Ghia Highlights 5-Year Follow-Up Data From CAPTIVATE in CLL/SLL

Opinion
Video

Paolo Ghia, MD, PhD, discusses the key takeaways from 5-year data follow-up data from the phase 2 CAPTIVATE trial of ibrutinib plus venetoclax for the treatment of patients with chronic lymphocytic leukemia and/or small lymphocytic lymphoma.

Paolo Ghia, MD, PhD, deputy director of the Division of Experimental Oncology in San Raffaele Scientific Institute in Milan, Italy, full professor of medical oncology, a group leader in the B-cell Neoplasia Unit, and the head of the Strategic Research Program on CLL at the Università Vita Salute San Raffaele, discusses the key takeaways from 5-year data follow-up data from the phase 2 CAPTIVATE trial (NCT02910583) of ibrutinib (Imbruvica) plus venetoclax (Venclexta) for the treatment of patients with chronic lymphocytic leukemia (CLL) and/or small lymphocytic lymphoma (SLL).
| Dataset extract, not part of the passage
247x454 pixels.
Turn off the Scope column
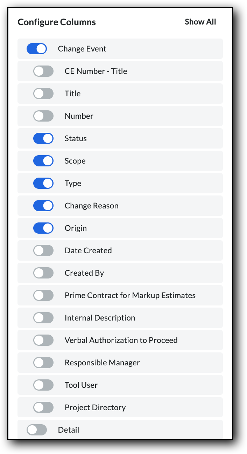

Ghia explains that these 5-year follow-up data show that patients with CLL/SLL can be retreated safely with either ibrutinib as a monotherapy or combined with venetoclax after relapse.

Transcription:

0:09 | This is a treatment that is convenient for community doctors because it is all oral, so we do not need to infuse any antibody, anything [intravenously]. It is convenient and easy. You start with ibrutinib, BTK inhibitors, oral therapy, you do not need to see the patient for many weeks, and that debulks the patient so that when you start venetoclax 3 months later, then the patient is low risk. The vast majority of them become at a low risk of tumor lysis syndrome, which can be a complication when starting venetoclax. But again, with the 3 months of lead-in phase, let's say with ibrutinib, and also if you follow the ramp-up rules and assessment for the biochemical assessment, during the ramp-up, there is no issue of tumor lysis syndrome.

1:08 | In addition, the combination of the 2 drugs showed that it is well-tolerated, particularly in the young and fit patients where we only saw an increase in diarrhea. So more than 50% of the patients do experience diarrhea, but it is typically grade 1 or 2 and resolved after a few days.